Davis-Bacon Act doesn’t say union wages have to be paid
It was with great interest that I read the July 18 article detailing how the National Republican Congressional Committee is seeking to attack any Democratic members of the House who choose to support Davis-Bacon wage protections that are included in the fiscal 2008 farm bill (“NRCC to go on offensive over farm bill’s Davis-Bacon Provisions”).
First of all, I wish that your reporter, Aaron Blake, had taken the time to educate himself on the Davis-Bacon Act. Contrary to the misconceptions being bandied about by the NRCC (and which his article, unfortunately, perpetuates), the Davis-Bacon Act is not a “union handout.” It is a simple guarantee that when federal dollars are used for construction in any given area of the United States, locally prevailing wage rates will be paid to those workers on that particular job. It is not, and never has been, a mandate for the payment of union wages.
For example, in the 6th district of Virginia, represented by Rep. Bob Goodlatte (one of the leaders of the GOP effort to strip the Davis-Bacon provision from the farm bill), the current federal prevailing hourly rate for a carpenter is $9.21 an hour; for an ironworker, $9.37; for a backhoe operator, $7.60; for a dump truck driver, $6.50; and for a laborer, $6.17 — wages that are barely above the federal minimum wage!
More importantly, had your reporter been engaged in due diligence he might have asked the NRCC whether they had plans to air television and radio ads against the 50 House Republican members who voted recently in support of Davis-Bacon wage protections contained in the clean water reauthorization bill!

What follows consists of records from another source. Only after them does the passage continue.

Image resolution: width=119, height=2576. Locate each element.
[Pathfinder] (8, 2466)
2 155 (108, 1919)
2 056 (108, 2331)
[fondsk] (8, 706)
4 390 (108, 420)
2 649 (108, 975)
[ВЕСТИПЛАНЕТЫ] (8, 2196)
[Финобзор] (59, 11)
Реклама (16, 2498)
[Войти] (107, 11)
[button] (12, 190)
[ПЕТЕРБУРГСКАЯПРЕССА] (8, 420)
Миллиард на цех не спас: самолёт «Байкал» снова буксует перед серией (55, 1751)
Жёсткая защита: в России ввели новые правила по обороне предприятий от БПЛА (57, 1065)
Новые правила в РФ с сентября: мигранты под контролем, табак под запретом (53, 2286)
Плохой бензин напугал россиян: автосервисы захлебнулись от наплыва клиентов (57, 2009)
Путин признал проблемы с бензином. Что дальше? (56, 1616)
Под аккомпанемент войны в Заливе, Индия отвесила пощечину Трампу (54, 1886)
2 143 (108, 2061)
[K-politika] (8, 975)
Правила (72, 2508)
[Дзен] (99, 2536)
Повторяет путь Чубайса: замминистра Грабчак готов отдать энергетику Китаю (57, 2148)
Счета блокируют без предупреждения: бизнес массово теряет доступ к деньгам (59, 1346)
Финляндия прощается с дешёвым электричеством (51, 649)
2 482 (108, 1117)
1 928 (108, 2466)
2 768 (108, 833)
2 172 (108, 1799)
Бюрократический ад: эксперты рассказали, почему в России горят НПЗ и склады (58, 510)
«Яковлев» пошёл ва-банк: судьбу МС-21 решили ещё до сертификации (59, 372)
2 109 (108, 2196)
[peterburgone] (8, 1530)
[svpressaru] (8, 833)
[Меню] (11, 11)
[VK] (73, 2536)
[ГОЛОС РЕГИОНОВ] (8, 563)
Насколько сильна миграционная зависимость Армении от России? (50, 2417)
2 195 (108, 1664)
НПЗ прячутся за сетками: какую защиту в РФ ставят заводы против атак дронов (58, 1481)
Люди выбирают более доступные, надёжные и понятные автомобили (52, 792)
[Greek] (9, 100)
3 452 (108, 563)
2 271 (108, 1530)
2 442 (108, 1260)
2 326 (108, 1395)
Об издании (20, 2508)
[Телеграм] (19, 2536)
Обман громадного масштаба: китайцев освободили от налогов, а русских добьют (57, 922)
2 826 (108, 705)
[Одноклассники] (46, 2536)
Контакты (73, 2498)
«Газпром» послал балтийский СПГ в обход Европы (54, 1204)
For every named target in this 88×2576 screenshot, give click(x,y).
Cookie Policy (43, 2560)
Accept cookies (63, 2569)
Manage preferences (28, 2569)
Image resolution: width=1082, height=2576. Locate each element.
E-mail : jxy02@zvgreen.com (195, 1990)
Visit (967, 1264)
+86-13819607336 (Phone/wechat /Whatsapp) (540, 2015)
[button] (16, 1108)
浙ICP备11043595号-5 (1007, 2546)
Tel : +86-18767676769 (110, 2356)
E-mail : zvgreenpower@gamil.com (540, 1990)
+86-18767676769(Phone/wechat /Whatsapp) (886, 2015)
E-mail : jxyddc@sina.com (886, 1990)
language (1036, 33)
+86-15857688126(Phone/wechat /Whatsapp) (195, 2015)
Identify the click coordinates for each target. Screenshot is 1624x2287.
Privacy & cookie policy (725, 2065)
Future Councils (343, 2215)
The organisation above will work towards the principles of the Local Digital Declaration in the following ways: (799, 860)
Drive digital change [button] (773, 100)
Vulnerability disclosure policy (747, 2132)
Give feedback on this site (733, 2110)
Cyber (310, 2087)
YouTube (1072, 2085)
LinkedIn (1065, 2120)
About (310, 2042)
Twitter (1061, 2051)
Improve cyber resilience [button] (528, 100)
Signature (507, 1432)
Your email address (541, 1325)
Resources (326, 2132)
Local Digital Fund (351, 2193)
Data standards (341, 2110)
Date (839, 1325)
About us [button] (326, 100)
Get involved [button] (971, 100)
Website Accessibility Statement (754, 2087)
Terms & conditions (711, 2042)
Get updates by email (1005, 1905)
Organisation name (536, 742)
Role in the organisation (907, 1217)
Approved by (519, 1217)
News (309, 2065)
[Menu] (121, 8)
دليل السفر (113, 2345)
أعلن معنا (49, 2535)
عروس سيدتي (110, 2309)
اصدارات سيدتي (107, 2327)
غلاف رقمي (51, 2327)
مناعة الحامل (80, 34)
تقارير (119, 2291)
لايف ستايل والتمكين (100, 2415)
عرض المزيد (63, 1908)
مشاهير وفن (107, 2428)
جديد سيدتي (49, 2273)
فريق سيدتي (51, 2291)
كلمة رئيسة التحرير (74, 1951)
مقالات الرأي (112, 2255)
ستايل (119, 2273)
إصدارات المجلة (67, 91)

Conservatives’ split on tax bill overstated
From Phil Kerpen, director of policy, Americans for Prosperity
A recent article (“Conservatives break with GOP leaders on a tax bill,” Jessica Holzer, July 18) seriously overstated the evidence of a split among conservatives on the issue of raising taxes on carried interest capital gains. So much so that it left many of us on the center-right shaking our heads in confusion.
While I was accurately quoted saying there is a broad consensus on the center-right in opposition to this tax hike, the article failed to mention that I supported my claim by attaching a strongly worded group letter signed by the leadership of over 30 leading conservative organizations that oppose this tax hike on behalf of their millions of members.
The article leads with comments from Cato Institute Chairman Bill Niskanen ostensibly in favor of the tax hike, while burying at the bottom that his support was in the context of broader corporate tax reform, which is not likely this Congress. It also failed to note that while Cato does not take positions as an organization, its tax scholars, Dan Mitchell and Chris Edwards, join the rest of the free-market groups in opposing a tax hike on carried interest capital gains. Far from there being a split, conservatives are as strongly unified on this issue as they have been on any issue in recent memory.
Given how careful some leading Democrats have been in addressing the issue, there may be a greater risk of a split on the other side of the political spectrum.